## Task 1
In the email thread about ASCII codes, what tool on Mac OS shows characters and their code points?
## Task 2
Continue the email thread about ASCII codes and cross-platform characters from where it stops.

## Reading text
----

Hi Emile,
Thanks for the extended info. Now I don't feel so bad. Its my first
experience into the cross platform world.
Regards,
Dave Bert
From: Emile Schwarz <[EMAIL PROTECTED]>
Reply-To: Getting Started <[email protected]>
To: [email protected]
Subject: Re: Ascii code question
Date: Wed, 04 Jan 2006 10:25:15 +0100
Hi Dave, the List,
[EMAIL PROTECTED] wrote:
Subject: Re: Ascii code question
From: "Dave Bert" <[EMAIL PROTECTED]>
Date: Tue, 03 Jan 2006 11:23:29 -0600
Hi Emile,
I guess being a Windows user I always thought that the numbers above
127 were the extended ASCII characters and were the same everywhere. What
was I thinking! Thanks for the info on where to learn more. The links
below are the software apps I was asking about.
I can say, if it help your feeling, that Macintosh Users have the same
feeling, from their side: "the numbers past 127 were the extended ASCII
characters" and didn't even think at another platform 'till they put their
hands on it ;)
I found a software - delivered with Windows - that shows characters whose
values are > 127 (ASCII and 'greater'), but I do not remember its name. I
am sure that as a Windows user you will find it in ... seconds.
There is the same thing under Mac OS: the Character Palette.
Those let you know the 'code point' of the character and what the character
looks like (and that a character like that exists !).
To use Non-ASCII characters, and IMHO to be XPlatform savy, use the UTF-8
encodings. Create a test application, run it under Mac OS X and see what
happens.
Both Platforms (Mac OS X and Windows) have the same kind of troubles with
the characters been implemented or not in a specific Font. I am quite sure
that these troubles can exist under Linux too.
From my French experience, US font makers can create fonts with only a
subset of what non domestic users need: missing diacritical characters for
example, excepted copyright, registered, yen, and some other character they
need in their market (US domestic).

----

## Supplied data
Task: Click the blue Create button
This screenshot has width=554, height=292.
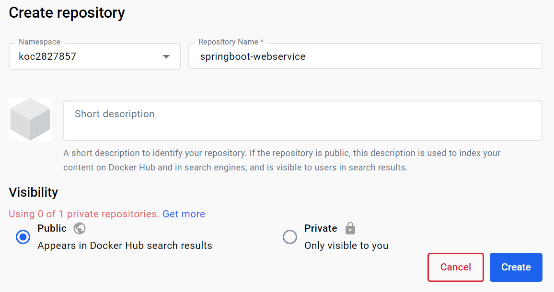Action: pyautogui.click(x=516, y=267)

----

## Task response 1
The Character Palette.

## Task response 2
My past experience shows that they will issue better fonts (with more
characters) when their int'l users cry loud and teach them there is a
market for full featured fonts. (*)
In the matter of font displaying (and printing), texting (testing) is your
best bet / best friend. Try more than one machine if you can.
HTH,
Emile
(*) When Apple issue the Apple II in Europe long time ago, they were asked
to add some diacritical vovels. They do that in implementing a switch that
swap the display character, so { was a e acute (if my memory is correct)
and some (less than a dozen) characters had that treatment; same occured
for printings.
This was changed when Lisa / Macintosh came to light: they have (like the
Apple IIe) all the ASCII set plus 128 other characters.
When in 1985 Microsoft started to use the Mac OS license to create Windows,
they fall into the trouble (remember the graphics characters under MS-DOS)
and they didn't want to copy the Macintosh Character table and so -
excepted the copyright character and some other (two or three) characters -
they create their own 128 thru 255 character Table.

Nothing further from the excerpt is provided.